>>

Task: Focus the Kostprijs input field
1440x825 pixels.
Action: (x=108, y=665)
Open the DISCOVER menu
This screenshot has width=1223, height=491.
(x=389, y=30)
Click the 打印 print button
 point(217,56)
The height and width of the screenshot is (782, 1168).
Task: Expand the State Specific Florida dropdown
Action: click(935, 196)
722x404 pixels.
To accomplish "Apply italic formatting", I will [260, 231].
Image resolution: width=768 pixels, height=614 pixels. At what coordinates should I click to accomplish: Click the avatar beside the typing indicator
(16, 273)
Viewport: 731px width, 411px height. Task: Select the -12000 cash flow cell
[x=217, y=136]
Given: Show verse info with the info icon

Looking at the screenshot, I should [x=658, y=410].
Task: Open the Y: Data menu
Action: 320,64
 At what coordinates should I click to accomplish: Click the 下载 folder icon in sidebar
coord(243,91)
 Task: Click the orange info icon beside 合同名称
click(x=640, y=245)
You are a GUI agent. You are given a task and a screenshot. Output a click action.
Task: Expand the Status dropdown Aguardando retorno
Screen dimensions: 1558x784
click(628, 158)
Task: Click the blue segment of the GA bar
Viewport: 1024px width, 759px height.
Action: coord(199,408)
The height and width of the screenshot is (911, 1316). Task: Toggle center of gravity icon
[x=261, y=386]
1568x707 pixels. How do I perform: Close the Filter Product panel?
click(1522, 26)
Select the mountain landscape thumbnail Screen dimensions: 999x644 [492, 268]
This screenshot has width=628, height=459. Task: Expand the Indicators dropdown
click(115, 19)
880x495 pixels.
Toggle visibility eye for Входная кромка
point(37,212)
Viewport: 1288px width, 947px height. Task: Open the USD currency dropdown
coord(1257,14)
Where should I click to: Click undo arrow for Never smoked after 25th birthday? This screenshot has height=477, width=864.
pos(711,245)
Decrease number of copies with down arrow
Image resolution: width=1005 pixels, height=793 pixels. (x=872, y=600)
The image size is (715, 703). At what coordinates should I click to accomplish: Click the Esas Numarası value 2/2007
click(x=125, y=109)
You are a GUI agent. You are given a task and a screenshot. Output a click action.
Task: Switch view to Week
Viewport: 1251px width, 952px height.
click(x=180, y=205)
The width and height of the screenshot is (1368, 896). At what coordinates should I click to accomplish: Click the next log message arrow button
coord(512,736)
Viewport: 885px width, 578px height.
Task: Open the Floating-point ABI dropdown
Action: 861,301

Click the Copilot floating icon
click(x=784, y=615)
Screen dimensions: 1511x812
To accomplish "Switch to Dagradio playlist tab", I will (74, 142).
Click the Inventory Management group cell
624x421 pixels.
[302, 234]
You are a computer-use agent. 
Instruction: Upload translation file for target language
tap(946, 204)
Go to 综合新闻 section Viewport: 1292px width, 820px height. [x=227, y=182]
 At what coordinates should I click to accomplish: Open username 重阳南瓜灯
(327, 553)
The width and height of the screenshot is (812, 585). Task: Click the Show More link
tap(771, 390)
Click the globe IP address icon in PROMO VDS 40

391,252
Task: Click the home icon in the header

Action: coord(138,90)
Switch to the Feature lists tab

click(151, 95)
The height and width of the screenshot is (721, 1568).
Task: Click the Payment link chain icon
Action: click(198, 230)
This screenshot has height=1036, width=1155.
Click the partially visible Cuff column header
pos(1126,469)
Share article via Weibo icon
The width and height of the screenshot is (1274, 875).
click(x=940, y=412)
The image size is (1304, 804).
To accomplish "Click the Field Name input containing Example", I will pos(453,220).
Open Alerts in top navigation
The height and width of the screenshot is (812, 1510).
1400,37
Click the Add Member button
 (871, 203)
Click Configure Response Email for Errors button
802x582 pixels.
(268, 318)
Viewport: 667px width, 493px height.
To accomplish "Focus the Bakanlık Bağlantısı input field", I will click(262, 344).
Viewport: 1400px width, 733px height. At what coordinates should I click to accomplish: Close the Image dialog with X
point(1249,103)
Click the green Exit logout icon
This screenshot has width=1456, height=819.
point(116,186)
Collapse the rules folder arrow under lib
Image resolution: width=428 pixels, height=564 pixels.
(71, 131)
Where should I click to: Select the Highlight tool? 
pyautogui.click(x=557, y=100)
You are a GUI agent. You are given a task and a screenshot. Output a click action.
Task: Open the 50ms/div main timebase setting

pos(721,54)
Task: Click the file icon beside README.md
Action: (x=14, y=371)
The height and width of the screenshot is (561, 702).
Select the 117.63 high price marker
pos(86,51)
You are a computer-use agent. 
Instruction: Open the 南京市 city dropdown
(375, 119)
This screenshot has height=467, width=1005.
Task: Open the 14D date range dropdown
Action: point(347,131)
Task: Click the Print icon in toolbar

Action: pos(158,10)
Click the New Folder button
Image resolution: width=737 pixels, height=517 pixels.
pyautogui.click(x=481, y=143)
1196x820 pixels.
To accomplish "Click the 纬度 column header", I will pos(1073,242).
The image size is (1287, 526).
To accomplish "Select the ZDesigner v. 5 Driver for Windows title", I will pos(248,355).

<<

Give the number of lines in the records that contain the word "Focus", and write nothing else.

**ANSWER SPACE**
2